Enhance logging and connection management in DomainFronter and H2Transport

- Suppress noisy third-party loggers in logging_utils.py
- Adjust warm connection count and pool management in DomainFronter
- Implement connection-level keepalive pinger in H2Transport
- Optimize response handling in relay_response.py for already-plain bodies
This commit is contained in:
Abolfazl
2026-05-09 19:32:15 +03:30
parent c258ae7c9e
commit 9022eee784
4 changed files with 188 additions and 35 deletions
+103 -11
View File
@@ -176,6 +176,10 @@ class DomainFronter:
self._warmed = False
self._refilling = False
self._pool_min_idle = POOL_MIN_IDLE
# H1 is fallback-only when H2 is active. We don't know yet whether
# the H2 pool will succeed (set later in __init__), so default to the
# full warm count and let the H2 init below shrink it if applicable.
self._warm_count = WARM_POOL_COUNT
self._maintenance_task: asyncio.Task | None = None
self._keepalive_task: asyncio.Task | None = None
self._warm_task: asyncio.Task | None = None
@@ -209,6 +213,11 @@ class DomainFronter:
self._coalesce: dict[str, list[asyncio.Future]] = {}
self._h2_failure_streak = 0
self._h2_disabled_until = 0.0
# When the H2 reader loop ends, EVERY in-flight stream raises a
# ConnectionError simultaneously. Without de-duping by connection
# generation, a single drop with 5+ in-flight streams trips the
# disable threshold and forces a 15s H1 fallback for no reason.
self._h2_last_failure_gen: int = -1
self._stream_download_disabled_until: dict[str, float] = {}
# HTTP/2 multiplexing — pool of parallel connections for DPI bypass.
@@ -244,6 +253,13 @@ class DomainFronter:
"(each gets its own DPI token bucket)",
n_conns,
)
# H1 is now fallback-only — shrink the pool we keep warm.
# We still want a few ready for instant fallback when H2 hits
# a transient failure (cooldown window), but maintaining 30
# warm + 15 idle connections that are virtually never used
# wastes TLS handshakes and CPU.
self._warm_count = min(self._warm_count, 6)

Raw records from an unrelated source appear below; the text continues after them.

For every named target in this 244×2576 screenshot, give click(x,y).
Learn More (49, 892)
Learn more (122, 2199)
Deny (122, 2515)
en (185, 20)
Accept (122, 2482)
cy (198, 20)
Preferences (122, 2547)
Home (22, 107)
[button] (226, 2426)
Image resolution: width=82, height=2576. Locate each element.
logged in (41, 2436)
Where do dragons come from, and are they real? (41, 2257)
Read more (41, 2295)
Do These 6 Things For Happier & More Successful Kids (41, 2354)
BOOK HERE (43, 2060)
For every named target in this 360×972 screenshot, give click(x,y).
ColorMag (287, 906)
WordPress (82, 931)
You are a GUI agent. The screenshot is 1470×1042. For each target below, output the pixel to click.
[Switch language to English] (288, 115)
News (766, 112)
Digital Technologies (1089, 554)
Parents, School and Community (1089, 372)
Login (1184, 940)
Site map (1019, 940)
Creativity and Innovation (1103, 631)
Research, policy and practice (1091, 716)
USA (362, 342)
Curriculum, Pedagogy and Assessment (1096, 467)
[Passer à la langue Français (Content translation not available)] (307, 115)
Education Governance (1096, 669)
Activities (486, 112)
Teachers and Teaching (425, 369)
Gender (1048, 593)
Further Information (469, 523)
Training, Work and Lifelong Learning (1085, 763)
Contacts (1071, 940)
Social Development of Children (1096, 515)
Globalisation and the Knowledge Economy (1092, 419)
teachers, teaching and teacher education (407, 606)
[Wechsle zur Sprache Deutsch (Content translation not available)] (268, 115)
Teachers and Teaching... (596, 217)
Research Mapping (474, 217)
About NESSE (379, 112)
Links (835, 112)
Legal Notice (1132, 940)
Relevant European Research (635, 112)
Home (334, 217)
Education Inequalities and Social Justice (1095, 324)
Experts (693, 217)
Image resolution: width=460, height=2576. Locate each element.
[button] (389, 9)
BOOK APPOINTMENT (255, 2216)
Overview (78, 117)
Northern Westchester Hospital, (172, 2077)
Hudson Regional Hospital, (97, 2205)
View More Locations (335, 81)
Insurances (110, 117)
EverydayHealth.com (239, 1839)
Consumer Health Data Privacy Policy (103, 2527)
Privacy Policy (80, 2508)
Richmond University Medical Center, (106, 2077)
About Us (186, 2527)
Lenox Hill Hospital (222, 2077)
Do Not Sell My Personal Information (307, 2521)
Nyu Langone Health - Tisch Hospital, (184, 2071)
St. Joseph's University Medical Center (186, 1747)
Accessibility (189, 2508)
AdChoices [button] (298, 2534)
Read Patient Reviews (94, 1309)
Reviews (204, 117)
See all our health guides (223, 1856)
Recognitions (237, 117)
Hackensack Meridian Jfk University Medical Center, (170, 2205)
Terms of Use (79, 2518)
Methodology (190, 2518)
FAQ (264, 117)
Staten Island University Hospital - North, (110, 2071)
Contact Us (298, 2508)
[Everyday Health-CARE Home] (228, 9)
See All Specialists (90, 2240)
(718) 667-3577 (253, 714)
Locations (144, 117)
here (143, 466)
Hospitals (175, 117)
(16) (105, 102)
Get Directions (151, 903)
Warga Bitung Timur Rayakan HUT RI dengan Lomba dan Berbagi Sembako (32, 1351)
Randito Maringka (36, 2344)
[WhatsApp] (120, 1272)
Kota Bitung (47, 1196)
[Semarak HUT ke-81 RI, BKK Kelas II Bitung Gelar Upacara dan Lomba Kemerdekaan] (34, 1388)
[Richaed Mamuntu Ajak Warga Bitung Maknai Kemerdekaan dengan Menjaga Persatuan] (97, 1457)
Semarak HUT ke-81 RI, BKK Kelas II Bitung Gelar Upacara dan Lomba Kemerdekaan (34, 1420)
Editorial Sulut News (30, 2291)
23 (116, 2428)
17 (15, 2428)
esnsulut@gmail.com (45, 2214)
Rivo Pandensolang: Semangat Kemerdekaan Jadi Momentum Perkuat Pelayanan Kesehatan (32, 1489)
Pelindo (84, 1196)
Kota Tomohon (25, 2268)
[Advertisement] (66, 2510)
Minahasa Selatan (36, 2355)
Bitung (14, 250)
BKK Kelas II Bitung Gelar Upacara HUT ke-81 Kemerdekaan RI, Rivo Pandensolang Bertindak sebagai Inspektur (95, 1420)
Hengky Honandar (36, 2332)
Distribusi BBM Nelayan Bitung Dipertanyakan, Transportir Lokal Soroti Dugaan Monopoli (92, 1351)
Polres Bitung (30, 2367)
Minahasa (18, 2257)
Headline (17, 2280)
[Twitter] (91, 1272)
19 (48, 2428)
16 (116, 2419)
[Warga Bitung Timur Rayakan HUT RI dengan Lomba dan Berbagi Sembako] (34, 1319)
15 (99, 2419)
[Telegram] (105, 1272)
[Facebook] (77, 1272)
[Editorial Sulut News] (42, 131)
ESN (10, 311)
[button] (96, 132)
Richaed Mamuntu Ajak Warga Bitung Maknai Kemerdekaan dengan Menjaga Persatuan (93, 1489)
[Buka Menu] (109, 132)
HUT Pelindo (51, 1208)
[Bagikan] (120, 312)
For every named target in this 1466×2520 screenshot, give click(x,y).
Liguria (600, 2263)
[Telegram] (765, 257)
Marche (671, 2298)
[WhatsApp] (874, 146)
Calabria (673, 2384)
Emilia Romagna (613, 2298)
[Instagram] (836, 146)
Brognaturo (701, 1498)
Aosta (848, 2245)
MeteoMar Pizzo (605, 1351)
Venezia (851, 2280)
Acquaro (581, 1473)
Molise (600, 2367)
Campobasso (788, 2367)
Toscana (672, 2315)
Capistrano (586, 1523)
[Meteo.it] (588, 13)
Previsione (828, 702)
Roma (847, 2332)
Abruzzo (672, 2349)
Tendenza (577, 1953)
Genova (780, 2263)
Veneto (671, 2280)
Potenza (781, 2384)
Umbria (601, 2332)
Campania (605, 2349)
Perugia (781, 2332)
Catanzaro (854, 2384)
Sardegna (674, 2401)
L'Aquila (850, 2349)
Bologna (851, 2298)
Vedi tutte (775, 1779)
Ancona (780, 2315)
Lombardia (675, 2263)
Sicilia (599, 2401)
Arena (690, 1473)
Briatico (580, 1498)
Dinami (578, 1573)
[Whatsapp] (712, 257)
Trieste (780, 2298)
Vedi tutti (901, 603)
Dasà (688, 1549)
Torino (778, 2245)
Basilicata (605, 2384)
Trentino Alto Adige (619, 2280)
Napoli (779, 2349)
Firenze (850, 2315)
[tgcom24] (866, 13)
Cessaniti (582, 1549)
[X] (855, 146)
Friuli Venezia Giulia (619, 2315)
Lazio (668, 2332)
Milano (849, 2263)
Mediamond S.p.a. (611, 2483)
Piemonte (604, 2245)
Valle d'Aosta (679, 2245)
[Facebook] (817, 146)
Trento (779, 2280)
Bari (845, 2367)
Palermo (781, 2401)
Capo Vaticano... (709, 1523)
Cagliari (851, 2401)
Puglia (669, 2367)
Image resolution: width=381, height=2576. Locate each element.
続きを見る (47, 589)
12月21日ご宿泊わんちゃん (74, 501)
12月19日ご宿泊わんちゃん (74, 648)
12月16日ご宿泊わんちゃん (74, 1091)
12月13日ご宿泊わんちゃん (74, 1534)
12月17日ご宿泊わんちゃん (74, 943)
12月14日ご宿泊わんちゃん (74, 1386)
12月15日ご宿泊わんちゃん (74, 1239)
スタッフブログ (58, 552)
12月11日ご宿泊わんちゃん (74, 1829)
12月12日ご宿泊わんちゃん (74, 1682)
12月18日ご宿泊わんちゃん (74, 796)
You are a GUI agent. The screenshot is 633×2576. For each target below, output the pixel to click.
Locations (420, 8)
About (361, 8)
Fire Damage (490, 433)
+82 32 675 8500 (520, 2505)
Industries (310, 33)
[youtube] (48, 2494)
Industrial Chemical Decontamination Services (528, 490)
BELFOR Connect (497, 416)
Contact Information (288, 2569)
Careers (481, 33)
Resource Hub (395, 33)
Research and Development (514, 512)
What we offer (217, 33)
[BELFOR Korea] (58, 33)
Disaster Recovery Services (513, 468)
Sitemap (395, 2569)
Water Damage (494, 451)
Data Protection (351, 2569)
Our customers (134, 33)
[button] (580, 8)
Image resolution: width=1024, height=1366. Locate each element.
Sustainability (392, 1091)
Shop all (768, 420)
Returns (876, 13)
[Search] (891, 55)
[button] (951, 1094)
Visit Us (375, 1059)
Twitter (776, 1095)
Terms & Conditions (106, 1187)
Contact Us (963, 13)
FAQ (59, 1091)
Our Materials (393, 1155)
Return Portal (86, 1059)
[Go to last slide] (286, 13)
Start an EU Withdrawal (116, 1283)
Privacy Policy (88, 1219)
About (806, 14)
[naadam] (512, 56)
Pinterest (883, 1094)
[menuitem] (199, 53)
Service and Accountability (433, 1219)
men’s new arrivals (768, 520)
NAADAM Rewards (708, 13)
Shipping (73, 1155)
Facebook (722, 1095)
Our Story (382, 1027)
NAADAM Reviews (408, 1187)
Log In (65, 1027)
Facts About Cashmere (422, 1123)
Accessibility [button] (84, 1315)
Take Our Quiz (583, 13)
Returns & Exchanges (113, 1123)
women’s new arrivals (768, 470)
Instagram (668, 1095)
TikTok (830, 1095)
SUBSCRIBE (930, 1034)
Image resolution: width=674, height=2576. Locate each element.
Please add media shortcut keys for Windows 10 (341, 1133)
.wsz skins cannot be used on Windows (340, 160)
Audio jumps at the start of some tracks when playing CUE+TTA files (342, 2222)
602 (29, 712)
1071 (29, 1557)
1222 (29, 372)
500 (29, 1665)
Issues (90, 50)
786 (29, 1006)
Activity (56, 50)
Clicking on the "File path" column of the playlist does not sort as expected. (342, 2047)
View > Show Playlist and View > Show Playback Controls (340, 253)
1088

self._pool_min_idle = min(self._pool_min_idle, 3)
except ImportError:
pass
@@ -391,8 +407,35 @@ class DomainFronter:
def _record_h2_success(self) -> None:
self._h2_failure_streak = 0
# Reset the generation guard so the *next* genuine drop is counted
# even if the connection happens to share its old generation key.
self._h2_last_failure_gen = -1
def _record_h2_failure(self, exc: Exception) -> None:
# De-dupe failures from a single connection drop event. When the
# H2 reader loop ends, every in-flight stream raises a transport
# error simultaneously — counting each as a separate failure trips
# the disable threshold from one drop with 5+ concurrent streams.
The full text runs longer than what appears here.